I would choose to have the 16gb SSD instead of 8 and probably install Xp on it,Or windows 7.



I was confused by this below though...what would i choose?  Will either one work abroad?






[/IMG]


----------



## Quiltface

The only thing i didnt like about the SSD is that they are so small... I saw on new egg a SSD drive that was 30GB for $120 i think.  but still...  I got the 160GB model.  since it doesnt have a cd rom  i like to put a few ISO on it and run power iso to mount them.

Also Im anti dell, I think their support and products are poor.  but if the price is right for you i can't argue with ya about that.   A dell netbook might not be too bad since they cant load it with crap.


----------



## LJN

I did run 7 on the netbook, but I found it quite strange. I put the ubuntu verison on it and it runs very nicely. make sure you dual boot and get a good space Hard drive.


----------



## speedyink

Nevakonaza said:


> I was confused by this below though...what would i choose?  Will either one work abroad?



Either one will, one just has a better range and speed.  

There is also nothing wrong with Dell's, I still have and love my Dell Inspiron 6400.

Also I don't know what's strange about windows 7 on a netbook...runs perfect on mine


----------



## PohTayToez

How much is the Dell?  Also, you might want to look into getting one with a normal hard drive.  Mine has a 20GB SSD, and while the speed of the SSD works somewhat to counter the weak processor, I think I would have rather have went with a normal hard drive between 80GB and 160GB (although they didn't offer it when I bought mine).

Although, I do have a lot of media on mine, so if you plan on using it strictly for small applications and interenet, 16GB will probably be fine.


----------



## Shane

The more i read up on this Mini 10 the more i want it!
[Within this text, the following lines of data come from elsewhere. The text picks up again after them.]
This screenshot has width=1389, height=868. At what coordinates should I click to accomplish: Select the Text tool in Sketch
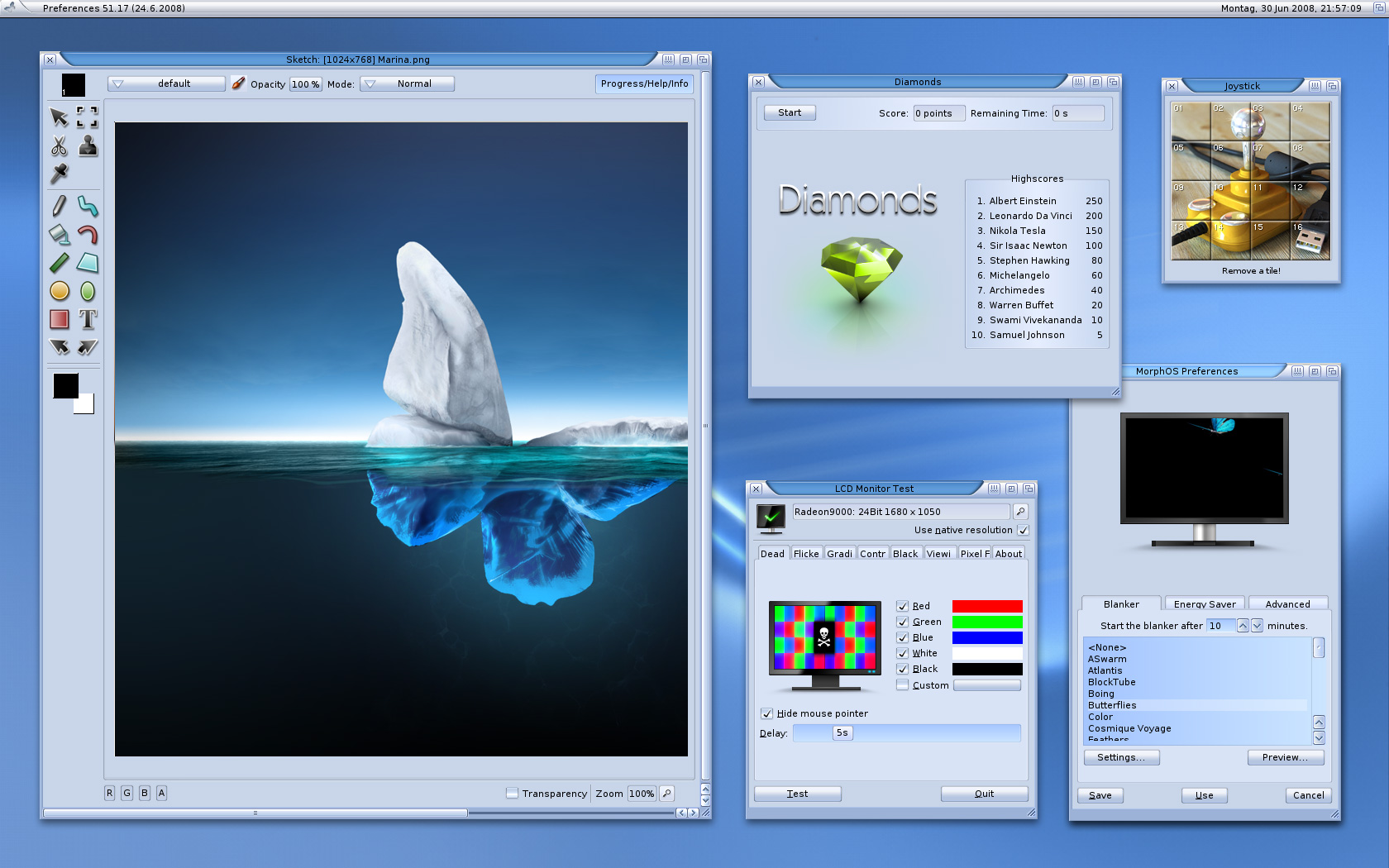click(x=88, y=319)
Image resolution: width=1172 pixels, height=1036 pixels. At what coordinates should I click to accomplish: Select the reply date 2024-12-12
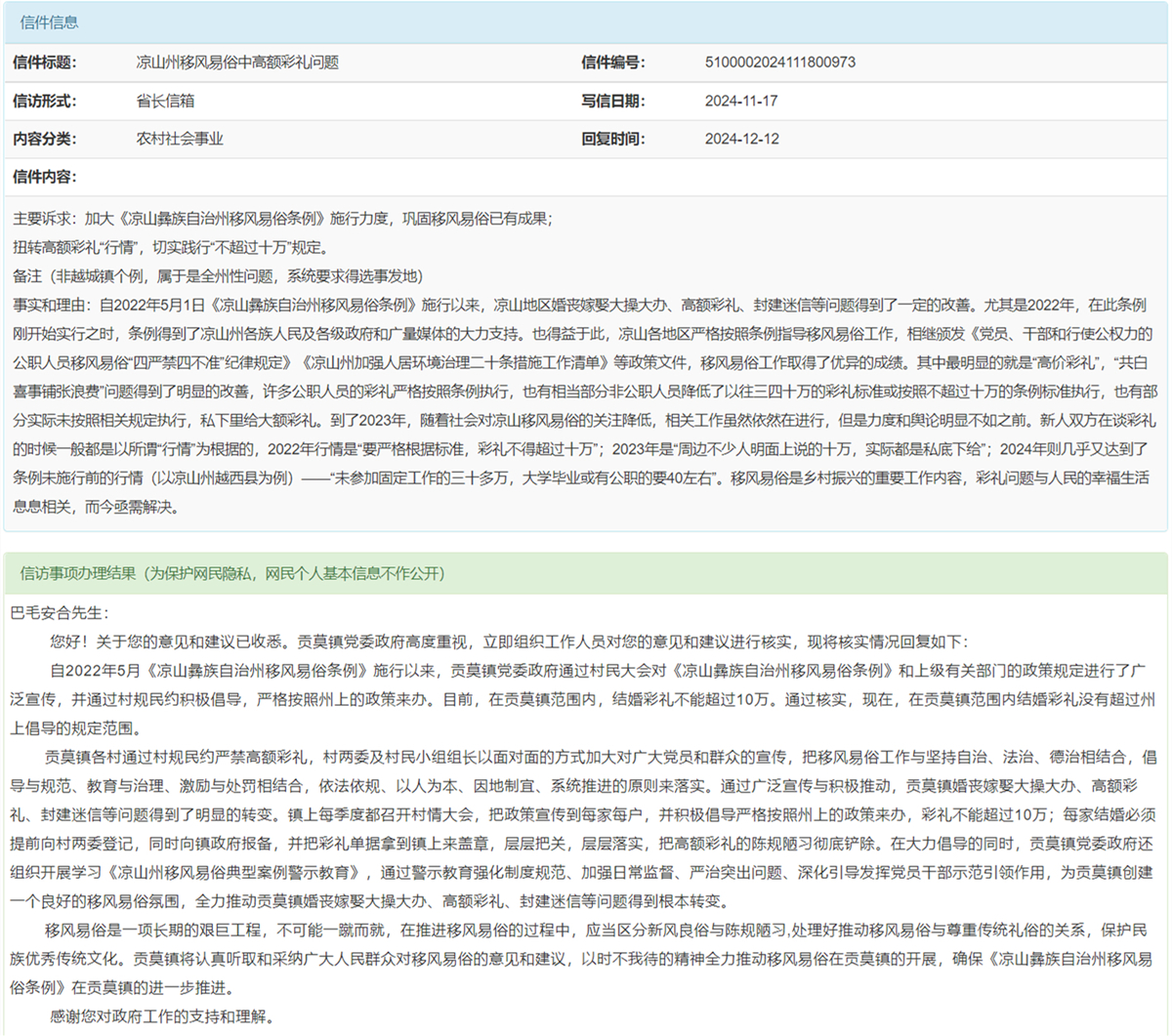coord(741,139)
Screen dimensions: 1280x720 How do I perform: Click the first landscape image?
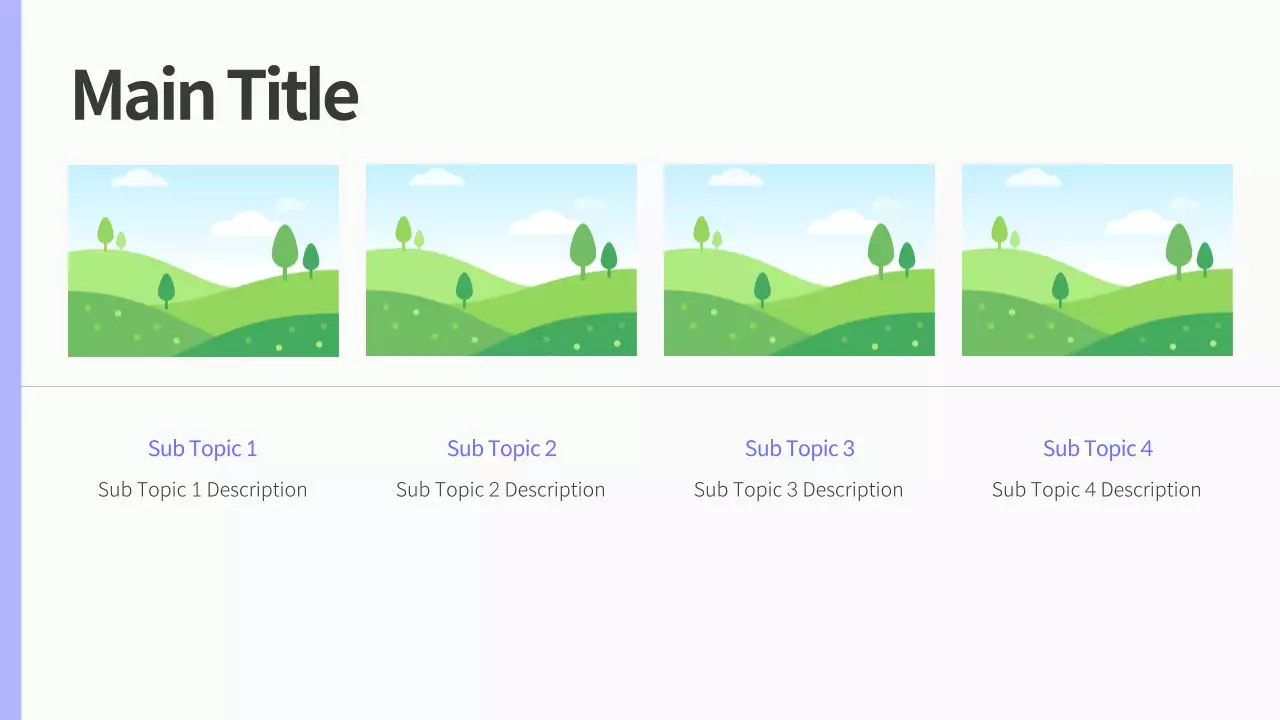click(203, 260)
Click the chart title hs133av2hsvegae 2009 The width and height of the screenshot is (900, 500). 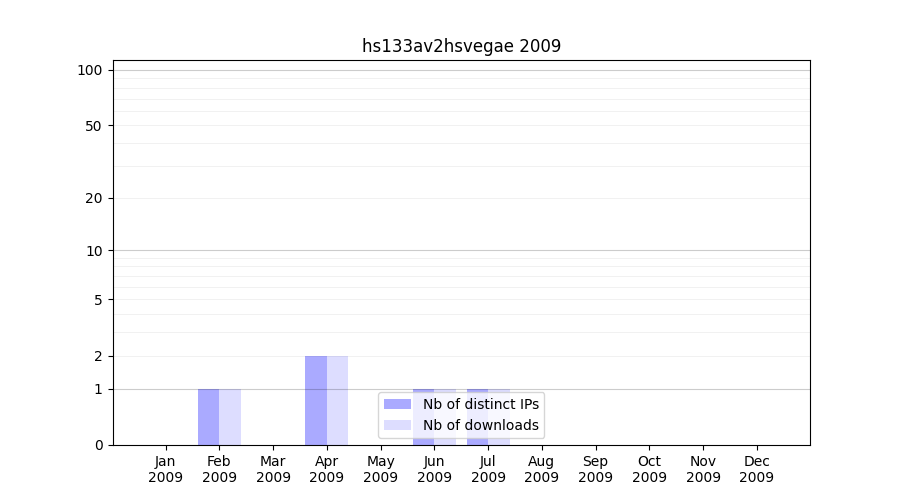click(461, 46)
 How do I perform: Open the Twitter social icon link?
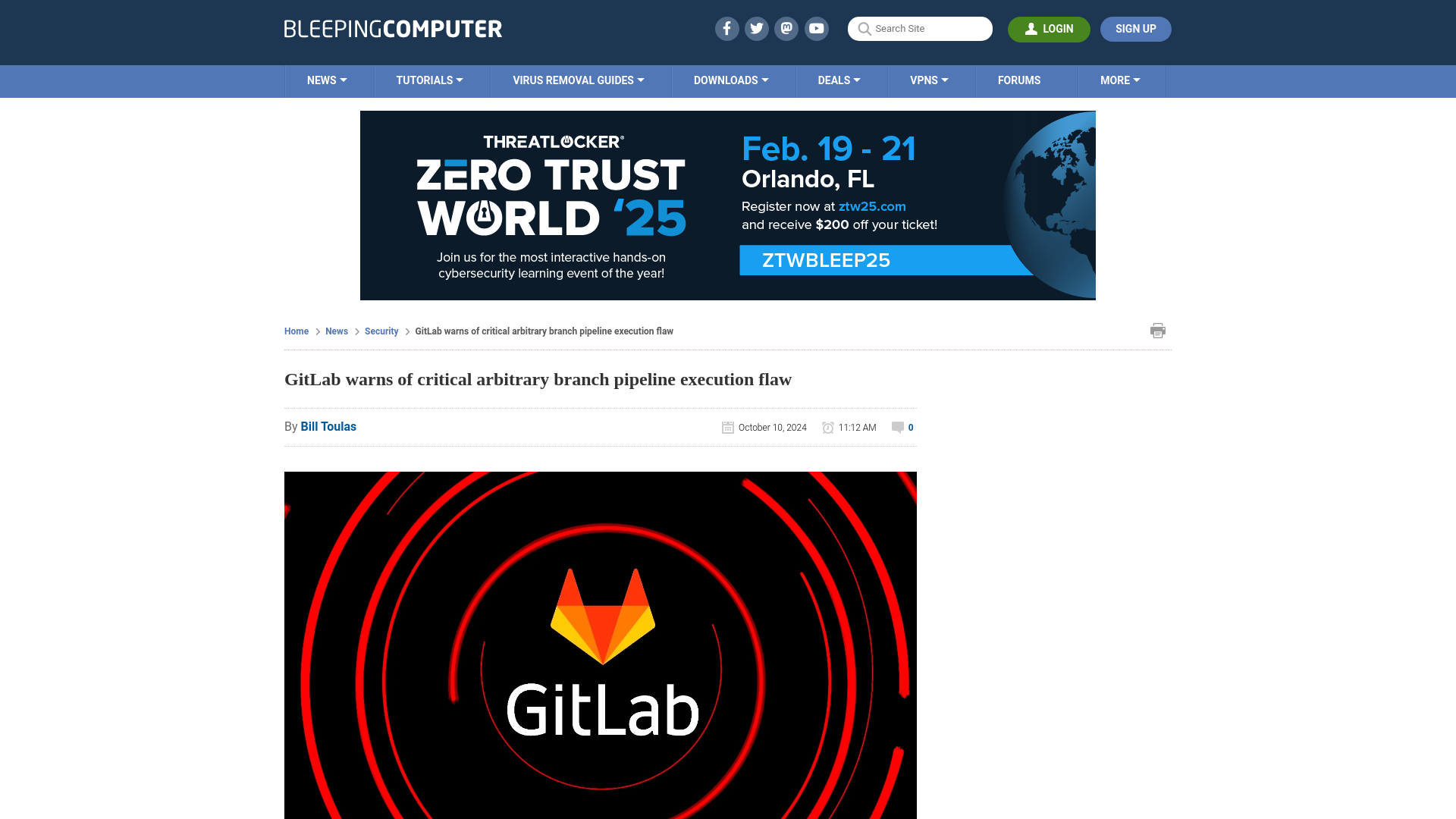(756, 28)
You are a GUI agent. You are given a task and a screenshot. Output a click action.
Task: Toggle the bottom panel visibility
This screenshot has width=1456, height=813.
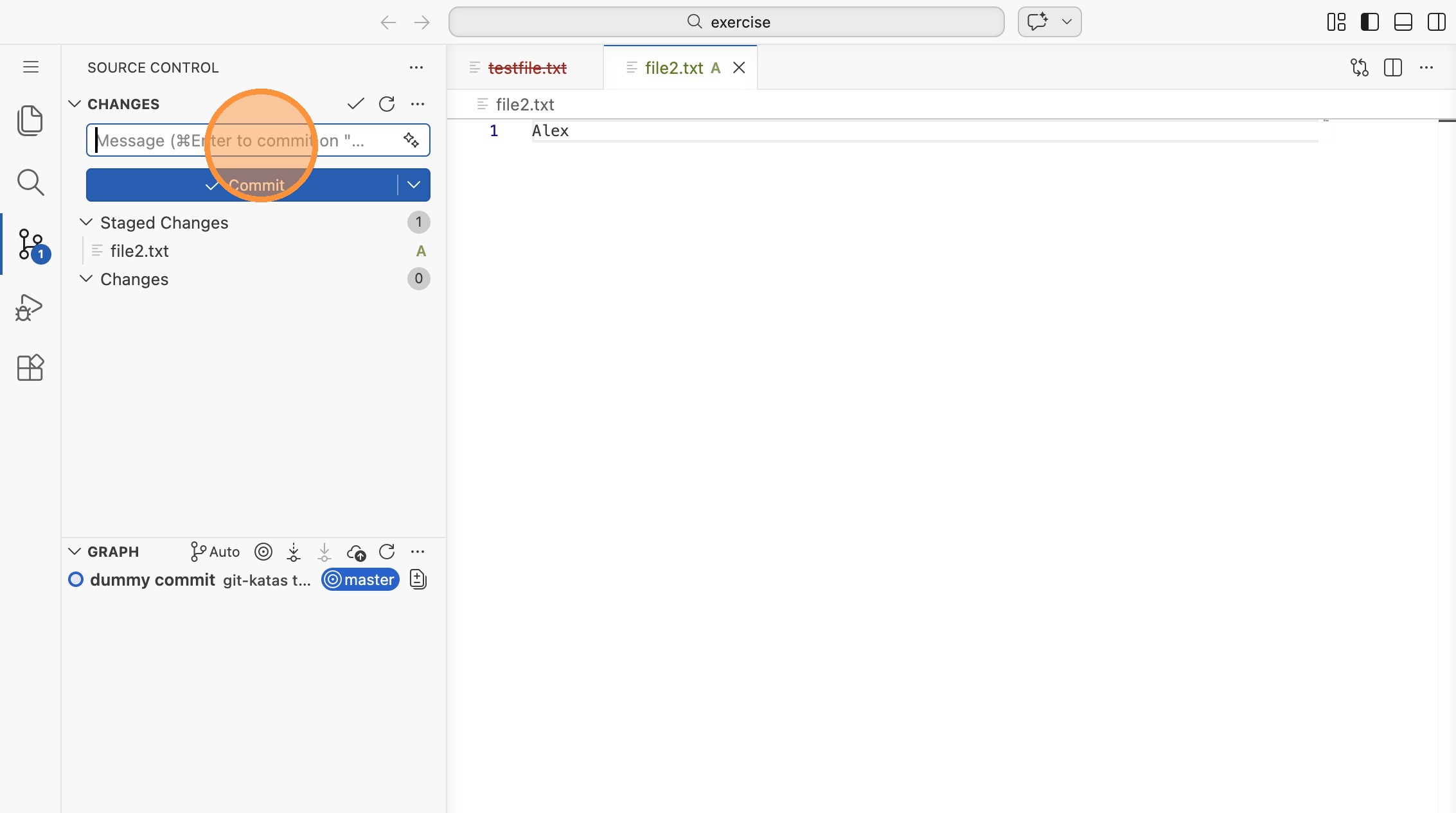coord(1403,22)
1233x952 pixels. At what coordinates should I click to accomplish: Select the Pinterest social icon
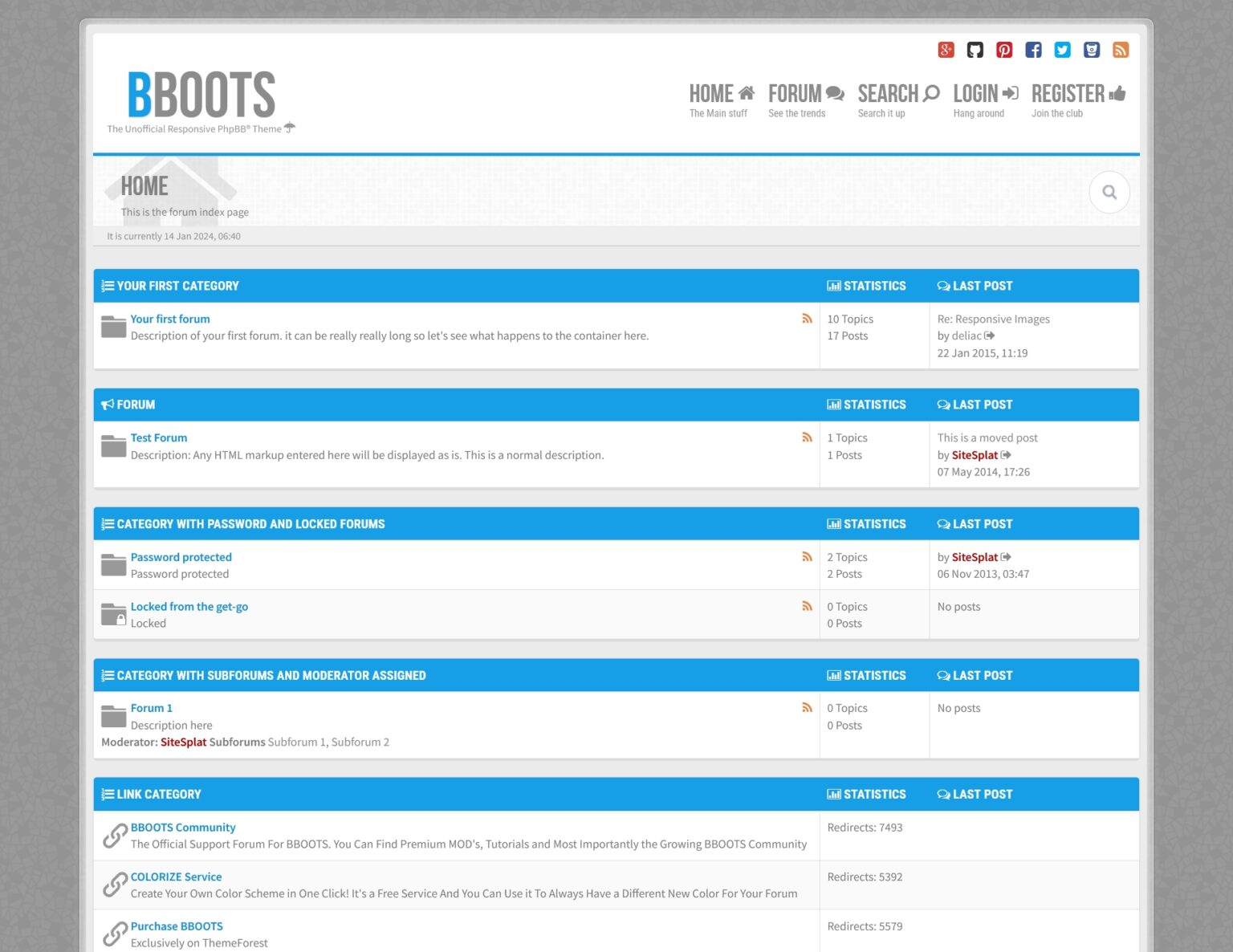click(1004, 49)
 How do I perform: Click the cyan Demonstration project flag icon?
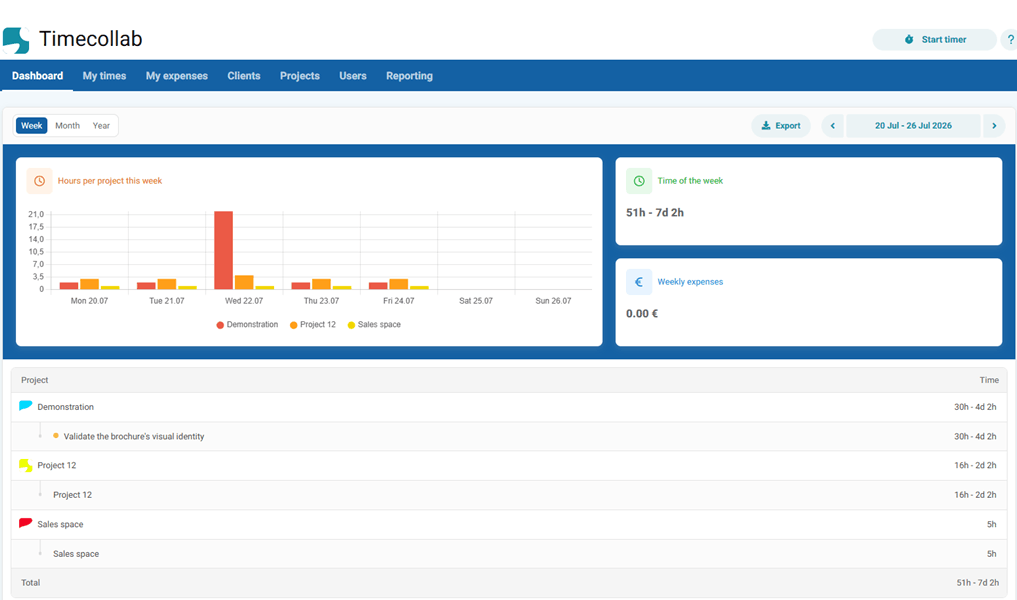(x=25, y=406)
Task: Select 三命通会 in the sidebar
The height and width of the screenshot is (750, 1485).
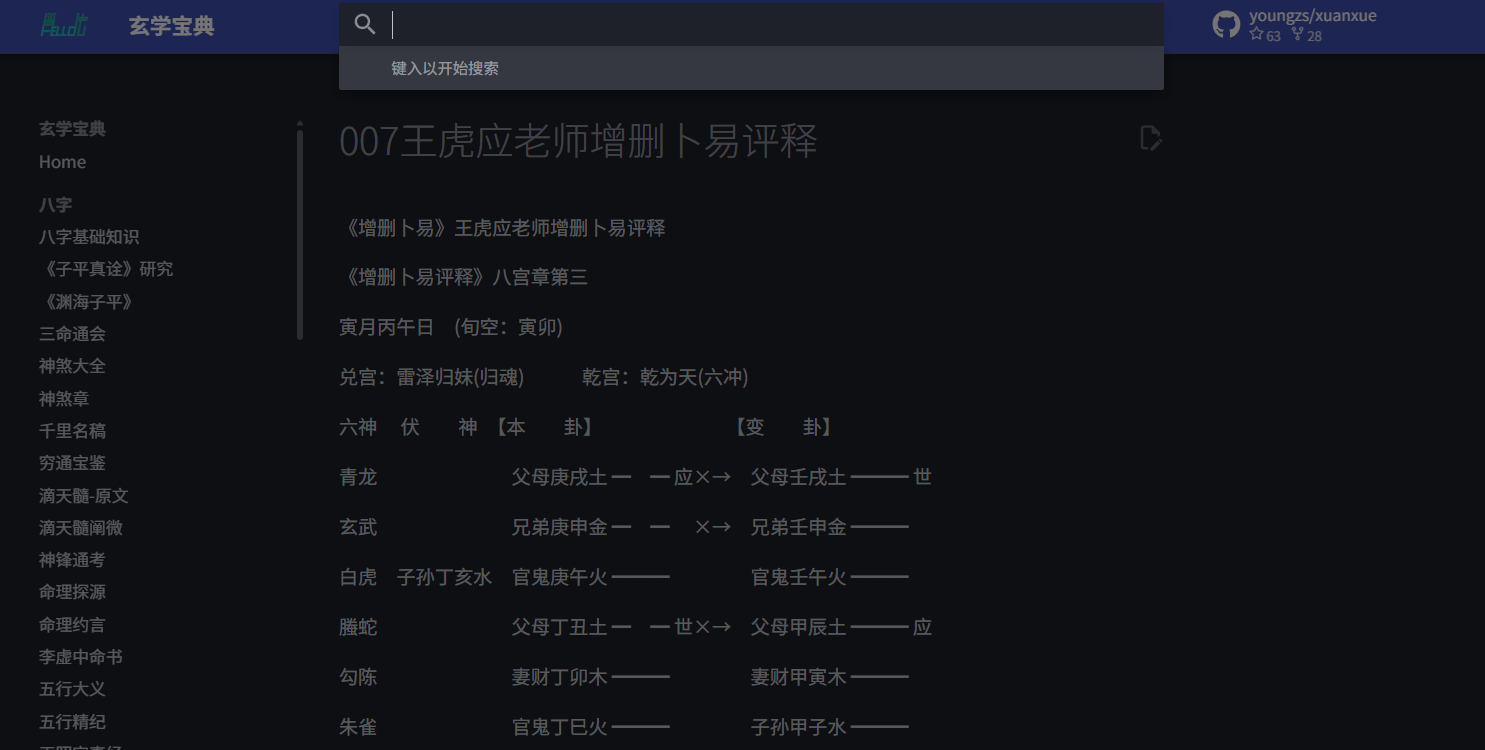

The clips on youtube look amazing.

All together including the better Wireless 1510 option is £222.

Ive thought it through and,I think the 8gb SSD will be more than enough,I only want to install windows Xp which isnt very big and Firefox thats about it because it will be strictly for internet use.

I have an External 500Gb that i keep all my docs on anyway so i can just hook that up if i need to.

Im going to install Xp the USB data stick method....no need for cd drive!


----------



## speedyink

Nevakonaza said:


> Im going to install Xp the USB data stick method....no need for cd drive!



Hell yeah!  I install windows on all my computers like that now.


----------



## Bodaggit23

Nevakonaza said:


> Im going to install Xp the USB data stick method....no need for cd drive!



Which method are you using to format the USB stick?

I've installed Vista and Windows 7 this way but I've never gotten XP
to install by USB.


----------



## Shane

Bodaggit23 said:


> Which method are you using to format the USB stick?
> 
> I've installed Vista and Windows 7 this way but I've never gotten XP
> to install by USB.



Well, was going to do it like explained here...

http://www.liliputing.com/2008/04/install-windows-xp-on-mini-note-usb.html

But ive got to admit,The custom Ubuntu install done by Dell looks pretty slick so if that does everything i want it to il leave ubuntu on there.


----------



## Shane

Now theres a new contender in the ring!

http://www.ebuyer.com/product/165735#

Poll created here!

http://www.computerforum.com/151712-one-would-you-choose.html#post1251899


----------



## kakarothusain

If your netbook has Wifi router then only you can use wireless connection anywhere in the world but ya if you are having plug to surf then too you can use internet anywhere in the world..


----------